Step 1: Build Scorer Prompt

This function node is the heart of the scorer. Its job is to create a highly specific set of instructions for a powerful LLM (the "judge") to follow.

  • Gathers Evidence: It takes the question, the answer, and any context that the agent may have retrieved from a knowledge base.
  • Constructs the System Prompt: It builds a detailed systemPrompt that gives the judge its persona and instructions. This is the key to getting a reliable and structured evaluation. The prompt commands the judge to:
    • Act as an expert: YOU ARE AN EXPERT IN NLP EVALUATION METRICS...
    • Follow clear instructions: Analyze the context, evaluate the answer's alignment, and assign a score from 0.0 to 1.0.
    • Return a specific JSON format: This is the most critical instruction. It forces the LLM to provide its output in a predictable, machine-readable JSON object, eliminating the variability of natural language responses.
{
"answer_relevance_score": 0.85,
"reason": "The answer addresses the user's query but includes some extraneous details..."
}
  • Prepares the API Call: It assembles the final payload for the http request node, including the system prompt, the user prompt (containing the actual data), and the necessary authentication headers.

Step 2: Call Scorer LLM

This is a standard http request node that performs one simple but vital task: it sends the meticulously crafted payload from the previous step to the specified LLM API endpoint (e.g., OpenAI's gpt-4o). The LLM then executes the instructions and returns its verdict in the requested JSON format.

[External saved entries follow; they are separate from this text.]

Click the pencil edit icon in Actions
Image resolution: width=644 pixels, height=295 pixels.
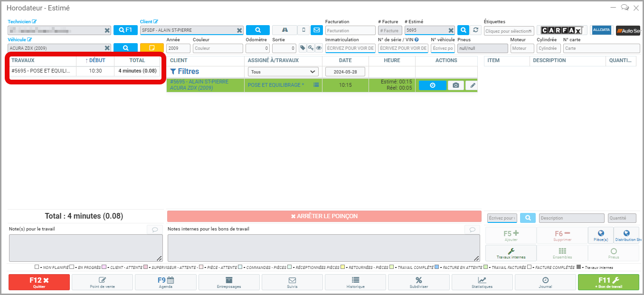[x=472, y=85]
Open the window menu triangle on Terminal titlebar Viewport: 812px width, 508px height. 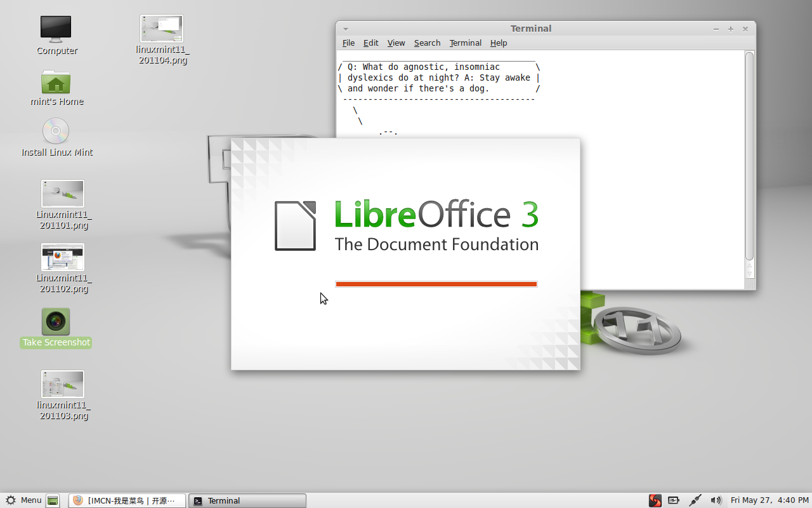pos(345,29)
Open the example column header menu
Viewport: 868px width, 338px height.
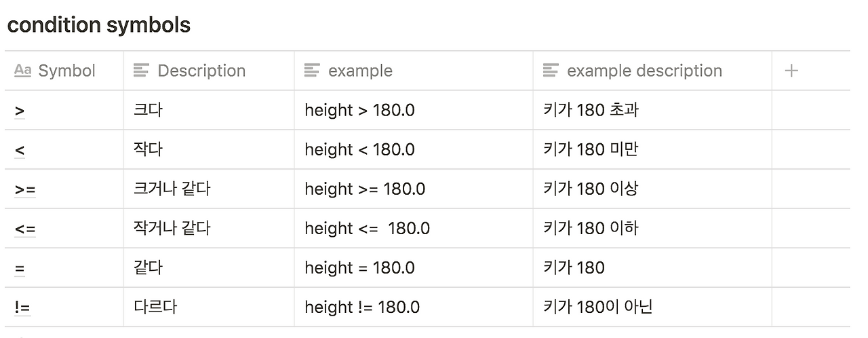(x=360, y=71)
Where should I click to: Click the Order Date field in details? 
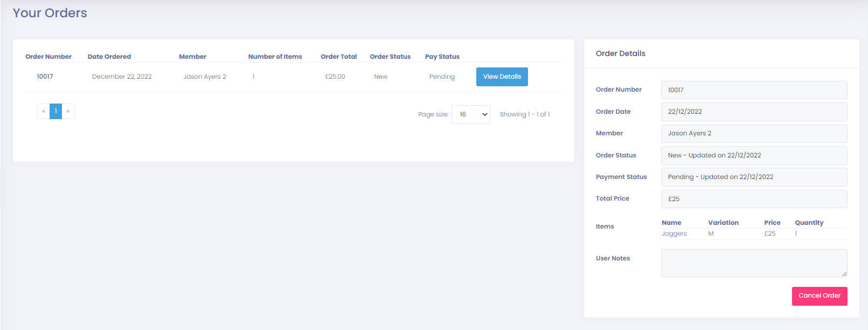[x=753, y=112]

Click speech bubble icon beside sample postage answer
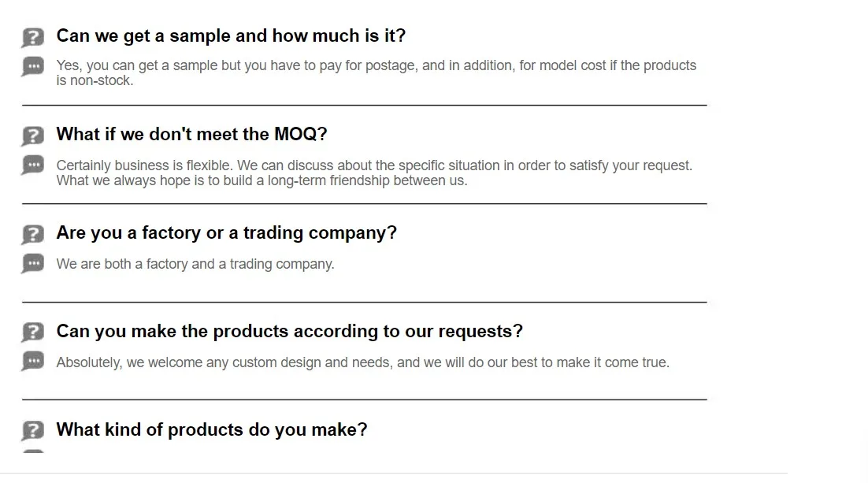click(x=32, y=67)
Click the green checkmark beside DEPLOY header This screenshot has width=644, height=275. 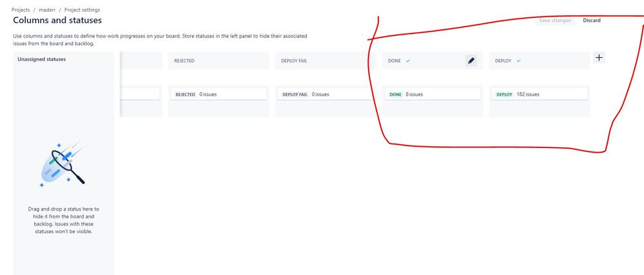pyautogui.click(x=518, y=61)
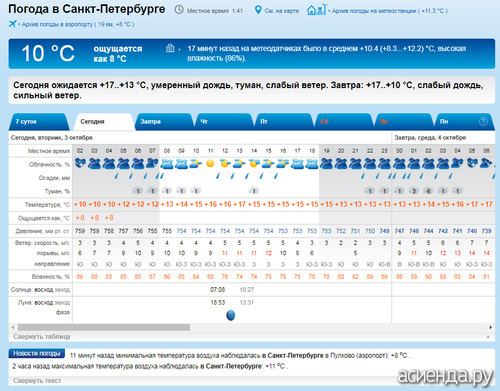Switch to the Завтра tab
Viewport: 500px width, 391px height.
coord(164,122)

Step 3: Format Score for Opik

The raw JSON response from the judge is almost perfect, but it needs to be translated into the exact format that the Opik platform expects. This function node acts as that final translator.

  • Safely Parses the Response: It uses a try...catch block to safely parse the JSON content from the LLM's response. If there's an error or the LLM fails to return valid JSON, it defaults to a score of 0.0 and a "Scoring failed" message, preventing the entire flow from crashing.
  • Performs the Transformation: It maps the fields from the judge's response to the structure required by Opik.

Input from Judge:

{
"answer_relevance_score": 0.85,
"reason": "The answer was relevant."
}

Formatted Output for Opik:

msg.feedback_scores = [
{
"name": "AnswerRelevance",
"value": 0.85,
"source": "sdk",
"reason": "The answer was relevant."
}
];
  • Restores Original Payload: In a crucial final step, it restores the agent's original answer to msg.payload. This ensures that downstream nodes in the main flow can access the agent's answer for other purposes, such as logging or final reporting.

Advanced Usage & Customization

This subflow is highly modular and can be adapted to evaluate for different criteria. To customize it, you would primarily edit the "Build Scorer Prompt" node:

  • Change the Metric: Modify the systemPrompt to instruct the judge to evaluate for a different metric, such as "Helpfulness," "Toxicity," or "Faithfulness" (i.e., whether the answer is grounded in the provided context).
  • Update the Output Key: If you change the metric, make sure to also change the expected JSON key in the prompt (e.g., from answer_relevance_score to helpfulness_score).
  • Update the Formatter: Finally, you must update the "Format Score for Opik" node to look for your new key (e.g., llmResponse.helpfulness_score) and set the appropriate name in the final output array (e.g., name: "Helpfulness").